La restauration des panneaux d’information a débuté après qu’un juge fédéral a ordonné leur réinstallation complète d’ici vendredi. Ces panneaux, qui retraçaient la vie de neuf personnes réduites en esclavage par George Washington alors qu’il occupait la résidence présidentielle de Philadelphie dans les années 1790, avaient été retirés en janvier dernier sur instruction de l’administration de Donald Trump.
Dans une décision de 40 pages, la juge Cynthia Rufe a établi un parallèle saisissant avec le roman dystopique de George Orwell, 1984. « Comme si le ministère de la Vérité de « 1984 » de George Orwell existait désormais », a-t-elle écrit, interrogeant la légitimité du gouvernement fédéral à « déconstruire et disséquer » la vérité historique. « Il n’a pas le droit de faire ça », a-t-elle affirmé.
L’exposition met en lumière la contradiction fondamentale entre les idéaux de liberté proclamés par les Pères fondateurs et la réalité brutale de l’esclavage à l’aube de la république américaine. Aucune des parties impliquées dans la procédure judiciaire n’a contesté l’exactitude historique des informations présentées sur les panneaux. La juge Rufe a précisé que le gouvernement fédéral est libre d’exprimer son point de vue ailleurs, mais qu’il doit consulter la ville de Philadelphie avant de modifier l’exposition.

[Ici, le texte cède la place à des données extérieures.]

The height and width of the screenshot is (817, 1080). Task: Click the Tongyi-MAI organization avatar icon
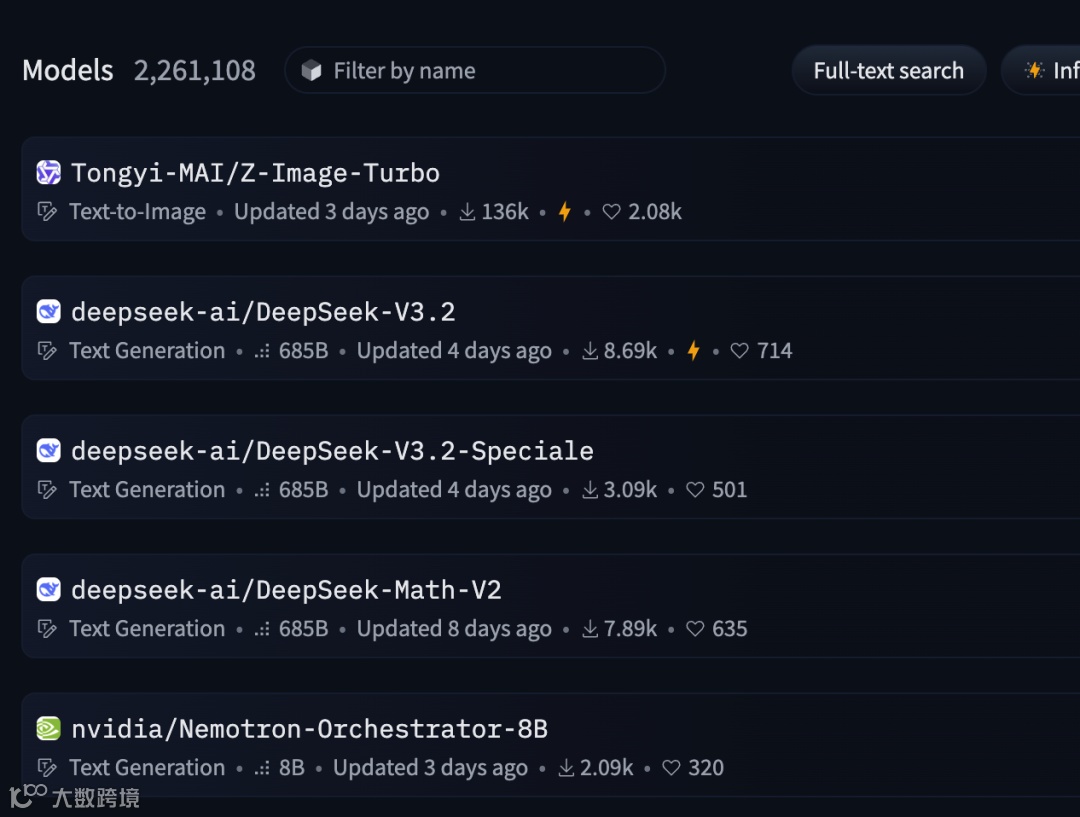[x=48, y=173]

Ce litige découle d’un décret émis par Donald Trump en mars dernier, appelant à la suppression des représentations qui « dénigrent de manière inappropriée » les Américains, et promouvant des monuments publics « moralement édifiants ». En décembre, des responsables de la Maison Blanche avaient déclaré que les Américains « n’ont aucune patience pour les musées qui ne présentent pas une image positive de l’histoire américaine ».
La ville de Philadelphie avait contesté cette décision devant les tribunaux. La maire Cherelle Parker a souligné que le 250e anniversaire de l’indépendance des États-Unis « sera célébré avec fierté – une fierté qui vient de la reconnaissance de toute notre histoire et de toute notre vérité, aussi douloureuse soit-elle ».

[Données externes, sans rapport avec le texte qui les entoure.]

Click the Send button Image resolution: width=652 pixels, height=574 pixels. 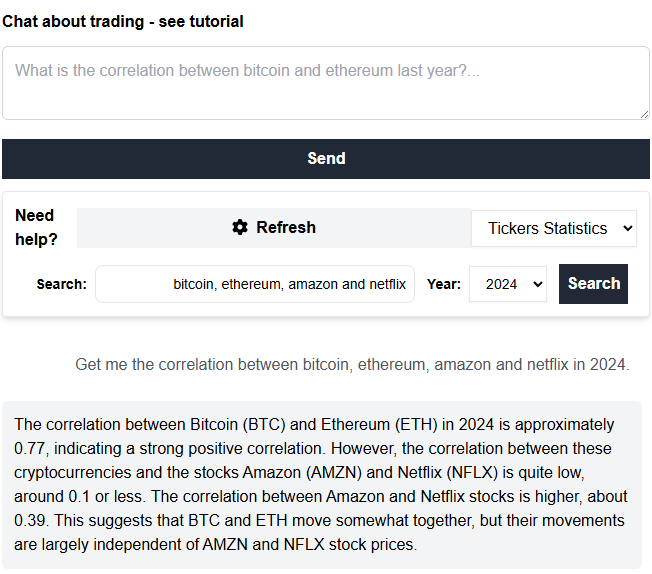coord(326,159)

Bien que le gouvernement fédéral ait fait appel de la décision, il lui est temporairement interdit d’installer de nouvelles interprétations de l’histoire sur le site en attendant la résolution du conflit juridique.
À retenir
- Une exposition sur l’esclavage à Philadelphie est en cours de restauration suite à une décision de justice.

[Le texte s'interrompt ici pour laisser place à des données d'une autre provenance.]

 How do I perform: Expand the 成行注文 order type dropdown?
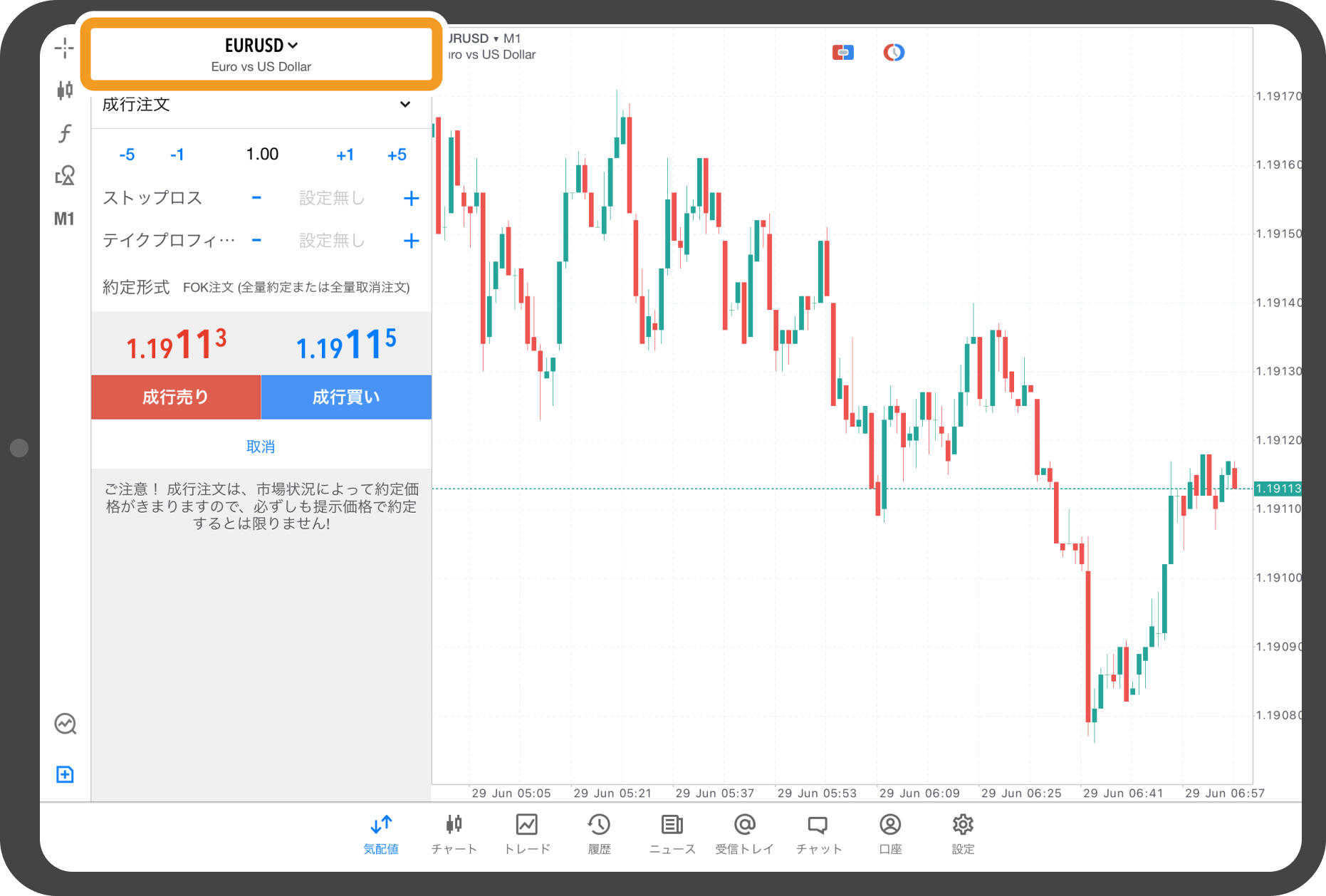click(x=404, y=105)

- La juge Cynthia Rufe a comparé les actions du gouvernement à celles du ministère de la Vérité d’Orwell.
- Le litige découle d’un décret de Donald Trump visant à promouvoir une vision positive de l’histoire américaine.
Contexte
L’affaire s’inscrit dans un contexte plus large de débats sur la mémoire historique aux États-Unis, notamment en ce qui concerne les monuments commémoratifs et la manière dont le passé est enseigné et présenté au public. Le décret de Donald Trump faisait suite à des controverses concernant le sort de statues de personnalités liées à l’esclavage et à la ségrégation.
Ce qui change
La restauration de l’exposition permettra aux visiteurs de la « Maison du Président » de connaître l’histoire de l’esclavage et son impact sur la vie des personnes réduites en servitude. L’interdiction temporaire d’installer de nouvelles interprétations de l’histoire sur le site garantit que l’exposition actuelle reste accessible au public pendant la durée du litige.
Prochaines étapes
Il faudra suivre l’évolution de l’appel interjeté par le gouvernement fédéral. La décision finale de la justice pourrait avoir des implications importantes sur la manière dont les sites historiques américains abordent les aspects les plus sombres de leur passé.
Chiffres clés
- 40 : Nombre de pages de la décision de la juge Rufe.
- 9 : Nombre de personnes réduites en esclavage par George Washington dont la vie est présentée dans l’exposition.